10,000 BC
“Let My People Go”, yelled the Stone-Age Moses

Rushing over to the cinema without reading anything about the movie you’re about to see can lead to some amusing, yet unfounded, expectations. In the weeks leading to “10,000 BC“’s opening weekend I was sure this was Roland Emmerich remaking Hammer Studio’s Ray Harryhausen (or Raquel Welch, depending on what kind of film geek you are) dinosaur flic, “One Million Years BC”. How shocked was I to realize I wasn’t even close. Instead, Emmerich remakes Mel Gibson’s “Apocalypto”, with a plot that is almost identical, though lacking in “Apocalypto”’s bravura filmmaking (plus off-shooting the time period in some 11,500 years). Though many expect “10,000 BC” to do big business stateside this weekend, I see this one tanking like a woolly mammoth with a spear through its heart. For anyone trying to compare “10,000 BC”’s commercial prospects to previous springtime hits such as “300″ (the CGI-laden historic adventure epic) or “Ice Age” (another woolly mammoth starrer), I have only two words to say: “Rapa Nui“.

In “10,000 BC” an Epipaleolithic era young warrior (Steven Strait) sets out to save his loved one (Camilla Bell) - looking like a de-freckled Lindsay Lohan who’s been outcast from ” The Village of the Damned” - who has been captured by slave traders. Before they part he quotes from Michael Mann’s “The Last of the Mohicans” to her, promising he will find her. By journey’s end our reluctant hero will discover he’s the star of three different prophecies for three different tribes and cultures. Although alarmingly, none of these prophecies warned him of how slow and boring his story would be, before getting into three or four decent set-pieces, that arrive too late to save the movie from crumbling under its own weight.

Warner Brothers would have you believe that “10,000 BC” is this year’s “300″. It’s not. I was enormously entertained by “300″’s vision of mythology, turned into a campy rock opera, that was as ironically filled with over the top tongue-in-cheek self referential humor as it was stunning to watch. But “10,000 BC” is completely devoid of any humor and takes itself way too seriously for its own good. And this coming from someone who had a blast with “The Day After Tomorrow”. It’s Emmerich’s The Day Before Yesterday that I found to be a grandiose bore.
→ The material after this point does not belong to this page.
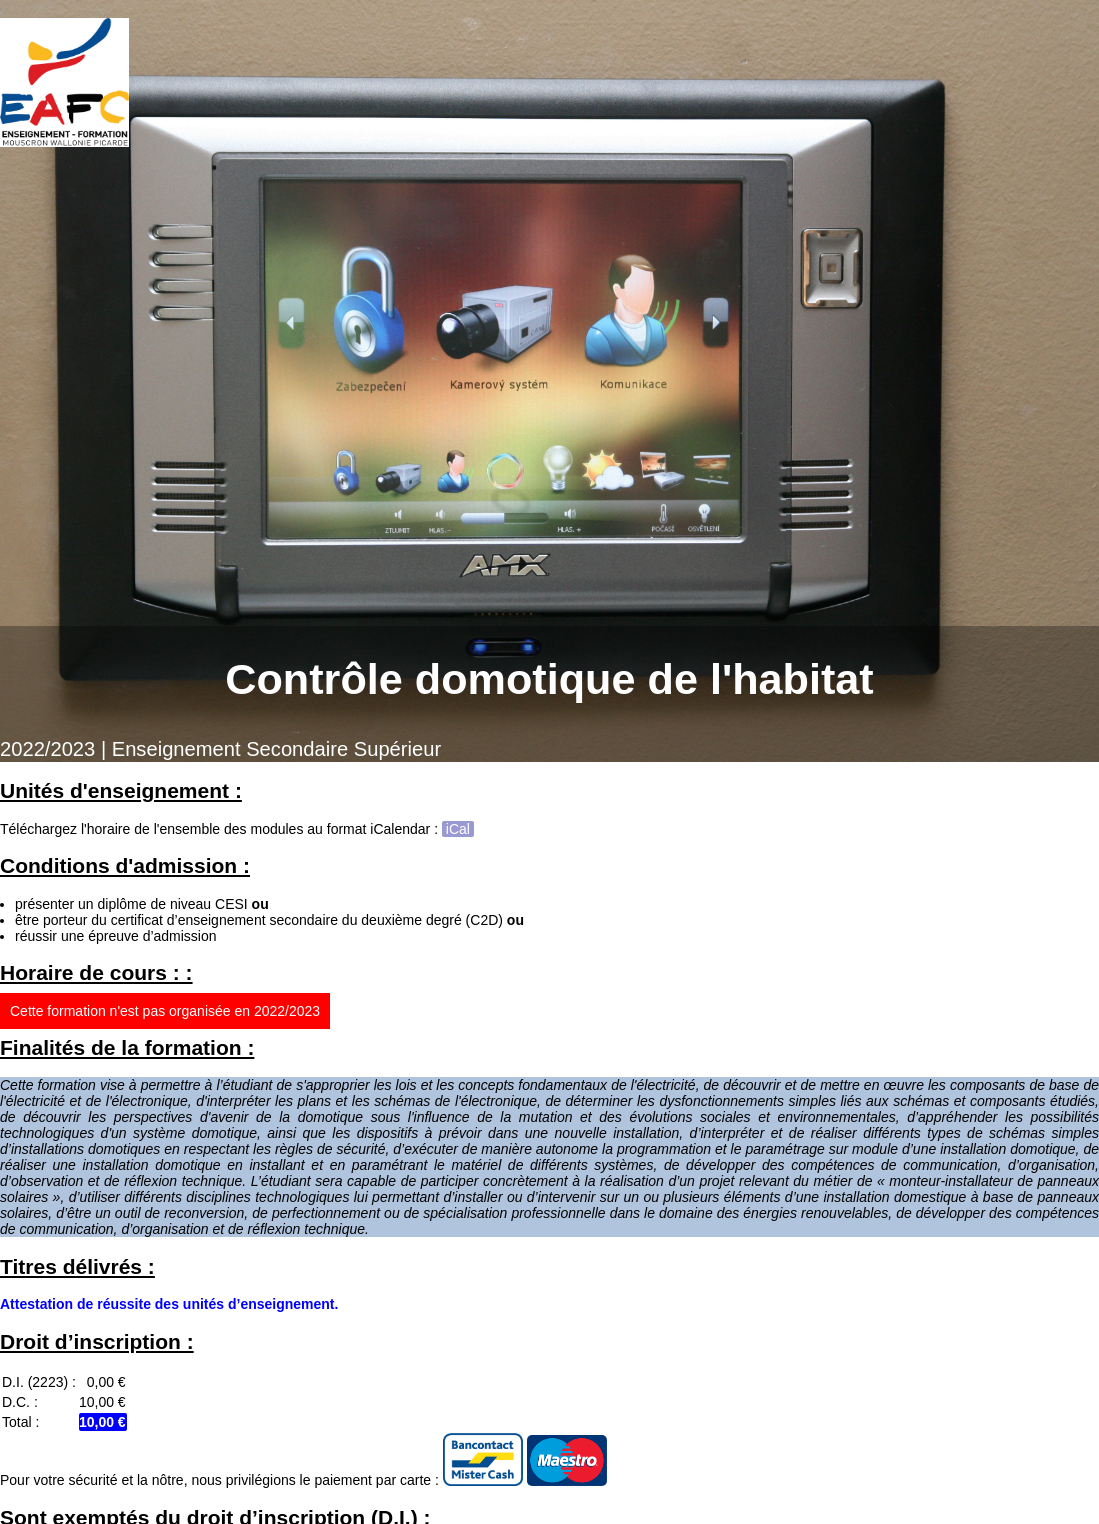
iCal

As the film’s title establishes WHEN it is happening, there is still the mystery of the WHERE. Logic places the film’s plot in Africa. Starting at the lush south, traveling north then following the Nile into Egypt where the pyramids are built. This makes sense since Emmerich has even enlisted Egyptian born actor Omar Shariff to serve as the film’s narrator. But when our posse gets attacked by a flock of Phorusrhacids (aka terror birds) I lost track of time and place: not only were terror-birds (honestly, they should star in a movie of their own) found only in South America, but they were also extinct nearly 2 million years before the movie’s self proclaimed timeline. Which made me wonder whether our heroes crossed over Emmerich’s Stargate - another movie obsessed with Pharoas and Pyramids - and jumped back and forth continents and millenia.